Argentina’s $16.5 billion multi-tranche bond opened the door for the provinces, with Neuquen (raising a book of $1.5 billion for a $235 million deal) and Mendoza ($1.8 billion in orders for a $500 million bond) being followed into the international market by the province of Chubut and the city of Buenos Aires at the end of May. The provinces of Cordoba and Salta are reported to be next in line and have already appointed bookrunners (JPMorgan and Morgan Stanley for Cordoba and Banco Macro so far for Salta).
Baruc Saez, head of international fixed income at Itaú BBA, is confident that there is enough investor demand to enable the Argentine credit cycle to evolve to all types of credits by the end of the year. “I think we will start to see the [Argentine] corporates come to the international market in June and July with the blue-chip names,” he says. “It may slow down in August [due to the holidays in the US] and then pick up again in September and October with the smaller issue size deals and the debut issuers coming later, as is normal in the credit cycle, but with the whole cycle playing out this year.”
Saez says the strong names, which are capped by the sovereign rating, should be able to price close to its benchmark. “Demand is there,” he says. “Argentina is still priced more attractively than a lot of other [LatAm] names and is still around 150 basis points wider than Brazil.

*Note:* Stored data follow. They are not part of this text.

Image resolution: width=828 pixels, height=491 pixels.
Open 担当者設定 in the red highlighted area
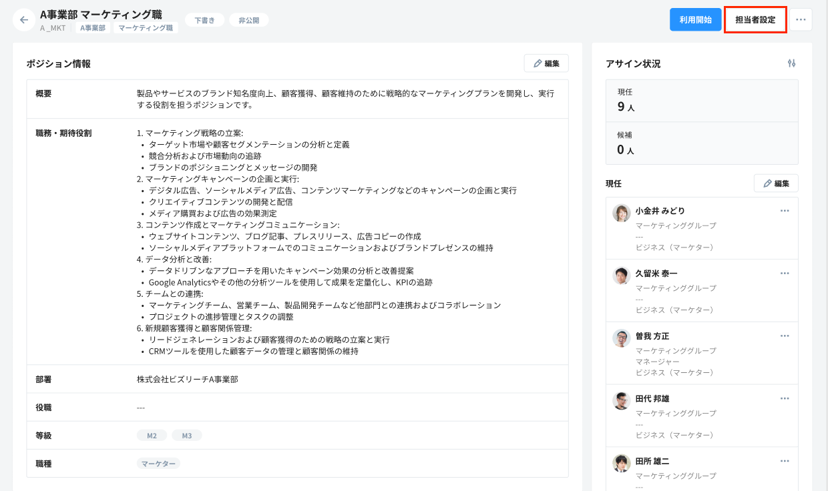(x=755, y=19)
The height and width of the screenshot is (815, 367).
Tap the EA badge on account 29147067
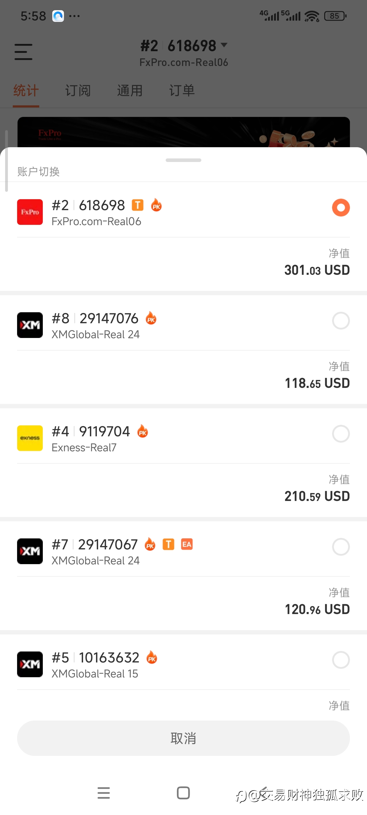point(187,544)
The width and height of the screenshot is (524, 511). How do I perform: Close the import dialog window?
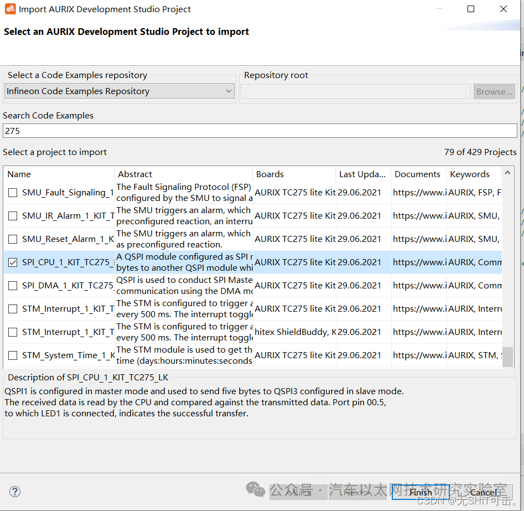[x=503, y=9]
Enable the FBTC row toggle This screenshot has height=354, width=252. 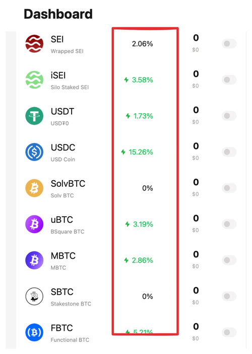[229, 332]
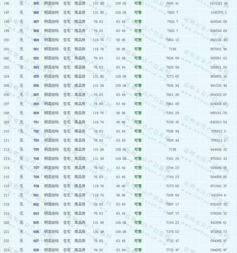Click 可售 status for room 705
Screen dimensions: 237x253
click(138, 150)
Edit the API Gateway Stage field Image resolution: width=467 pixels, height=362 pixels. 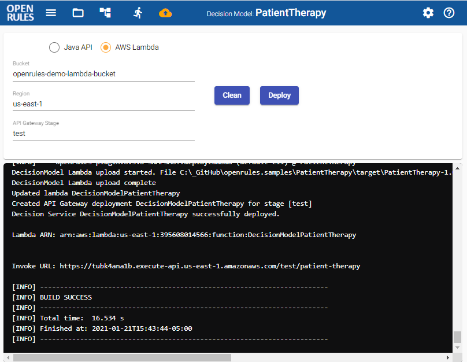(103, 134)
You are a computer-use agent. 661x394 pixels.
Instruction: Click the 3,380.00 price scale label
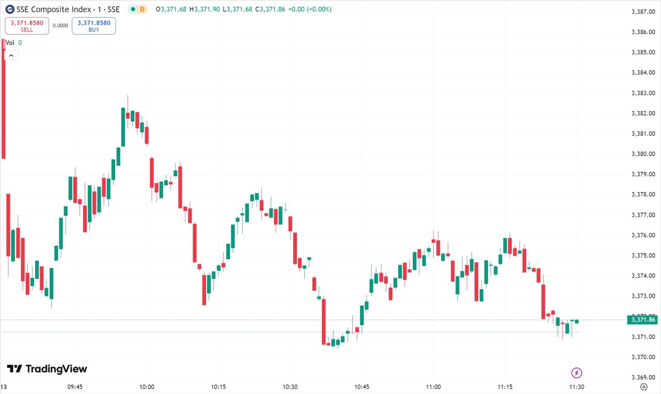point(643,154)

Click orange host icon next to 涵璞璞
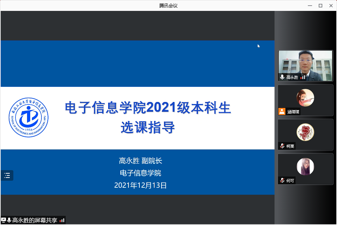(x=282, y=111)
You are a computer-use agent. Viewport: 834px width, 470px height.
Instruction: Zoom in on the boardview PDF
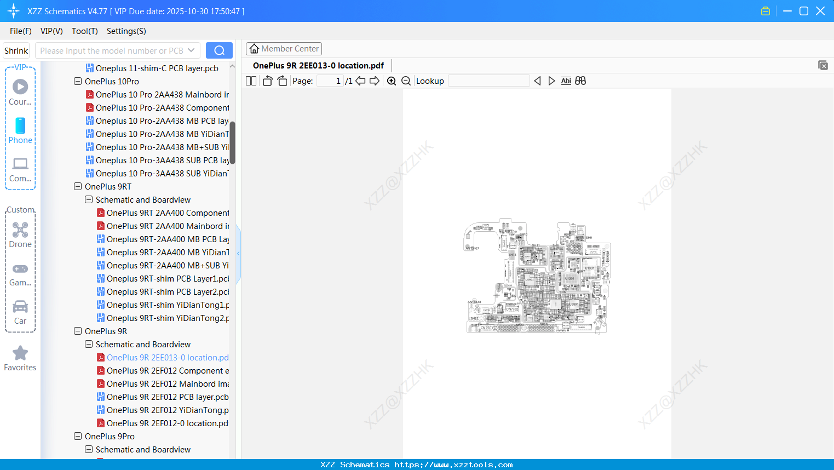392,81
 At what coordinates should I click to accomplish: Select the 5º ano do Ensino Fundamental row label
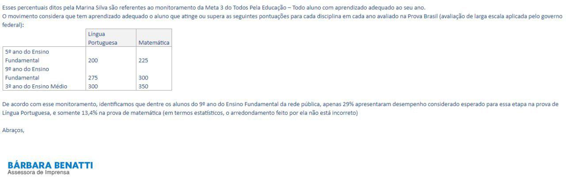pyautogui.click(x=44, y=56)
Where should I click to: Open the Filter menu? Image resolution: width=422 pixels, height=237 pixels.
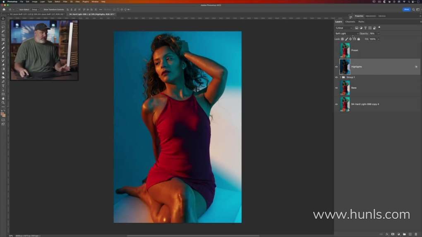pyautogui.click(x=65, y=2)
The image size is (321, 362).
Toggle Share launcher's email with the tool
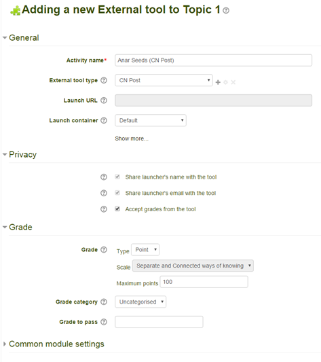(x=117, y=193)
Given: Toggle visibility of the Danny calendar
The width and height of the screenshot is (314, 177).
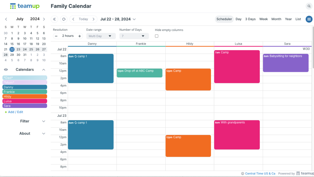Looking at the screenshot, I should tap(25, 87).
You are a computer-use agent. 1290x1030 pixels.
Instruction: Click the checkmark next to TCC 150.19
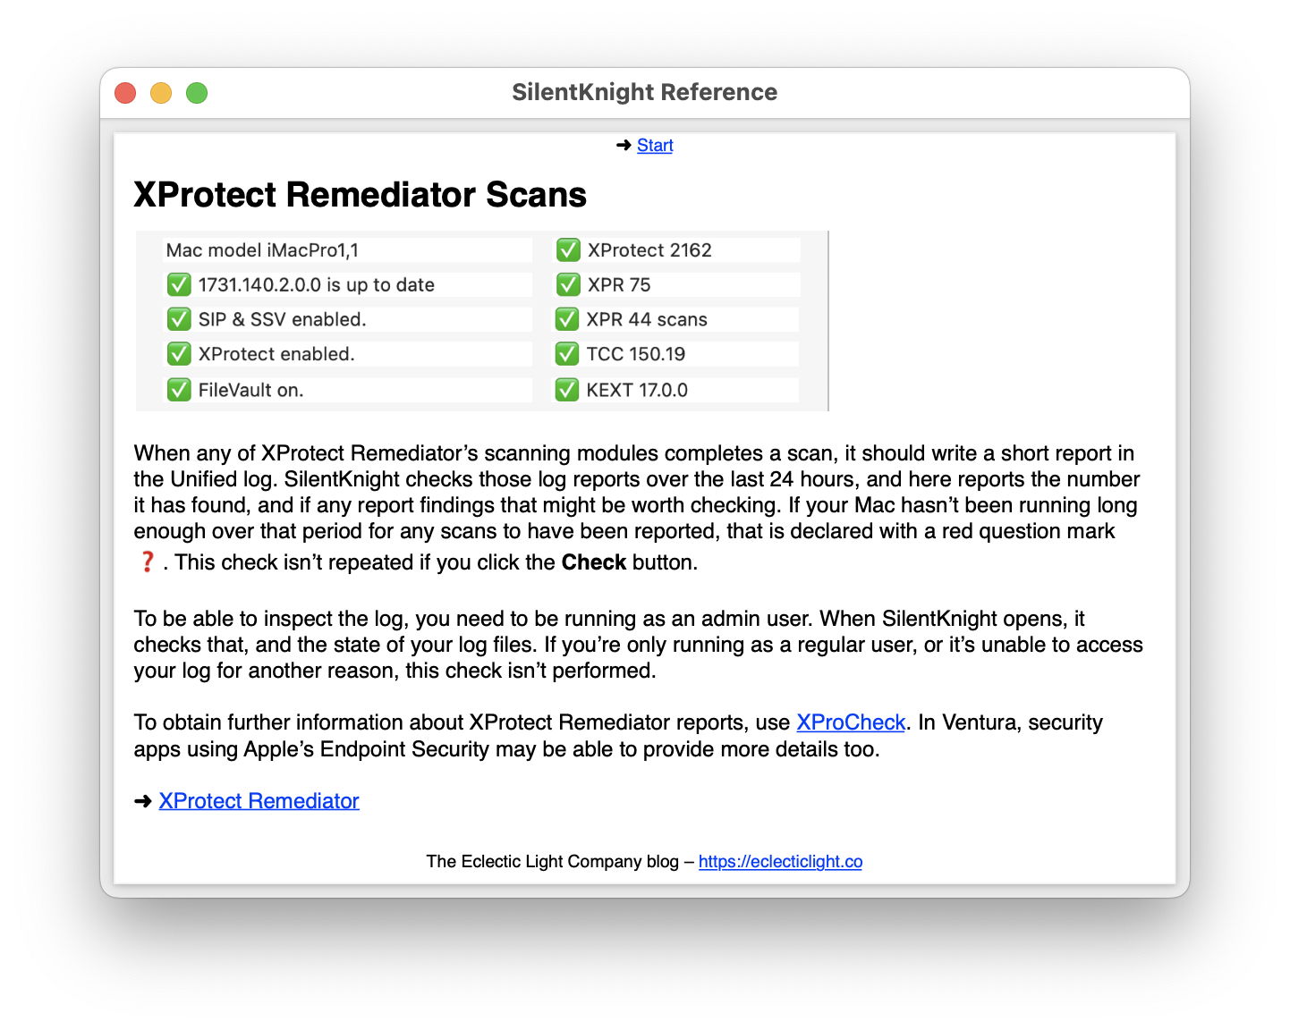tap(567, 354)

That’s very good for investors.”
Itaú led (along with Bank of America Merrill Lynch) the $150 million tap of Banco Hipotecario’s 2020s in May, and Saez says the strategy the sovereign used in its transaction has been a big help for those following it to the market. Many bankers have praised the sovereign’s decision to leave space for the provinces and corporates by raising ‘only’ $16.5 billion from the $70 billion book. It also priced the deal with an eye towards strong secondary performance, which meant investors made a quick profit and remain well disposed to fresh Argentine debt.“I don’t see companies or their banks trying to squeeze the market, I rather see a disciplined approach to tapping the market,” says Baruc.
There is also expected to be limited supply in the next 12 months which will also help with liquidity. “A lot of the issuance right now is to refinance or other very specific needs,” says Baruc. “We don’t see companies with capex needs – that won’t start coming to market for six to 12 months or so and the issuers that have come are being disciplined in just raising the amount of funds they need and not upsizing for the sake of it. That should keep investor liquidity strong.”

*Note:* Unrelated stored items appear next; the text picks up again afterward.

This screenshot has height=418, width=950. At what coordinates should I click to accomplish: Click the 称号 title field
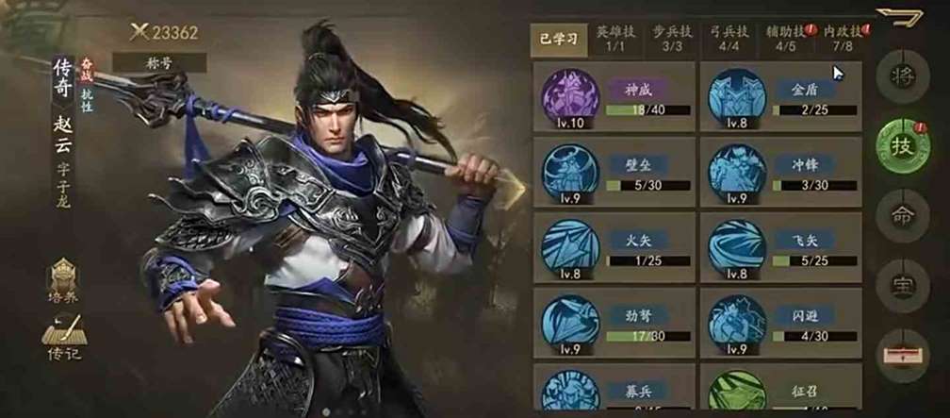point(159,63)
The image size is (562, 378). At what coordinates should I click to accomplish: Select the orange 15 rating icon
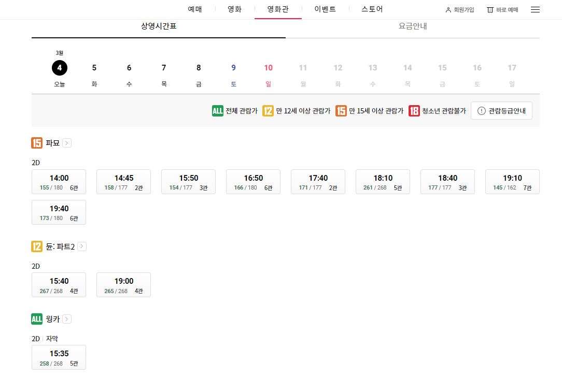pyautogui.click(x=340, y=110)
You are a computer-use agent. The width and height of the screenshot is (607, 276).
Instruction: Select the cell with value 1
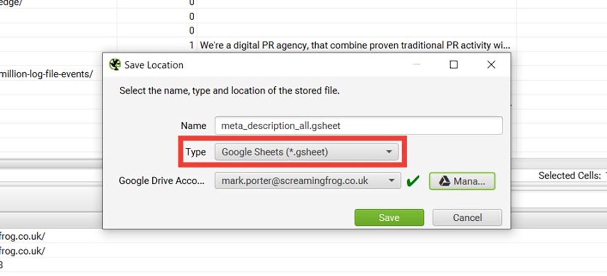point(192,45)
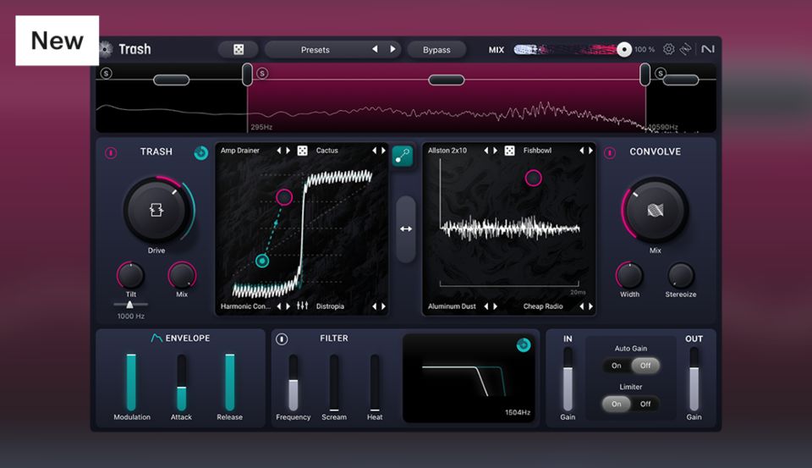Go to next preset using right arrow
The width and height of the screenshot is (812, 468).
pyautogui.click(x=392, y=50)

The sovereign has also said it will not return to the market for at least 12 months, which is helping demand for other Argentine credits. And, with the external market conditions set fair, deal flow is predicted to continue.“China is no longer as much of a concern,” says Katia Bouazza, head of Latin America global banking financing at HSBC. “I think the China story is now better understood and has been digested by the market.”
Bankers also report that the uncertainty caused by potential rise in US rates at the Federal Reserve’s June meeting is only a marginal concern. “If US rates rise 25bp, or even 50bp, it’s not much of difference for those looking to issue at yields of 8.5% to 9%,” says one DCM banker. “However, it will have an indirect impact on sentiment for EM more broadly, if EM currencies and commodity prices are falling, but it shouldn’t lead to a shutdown in the market.”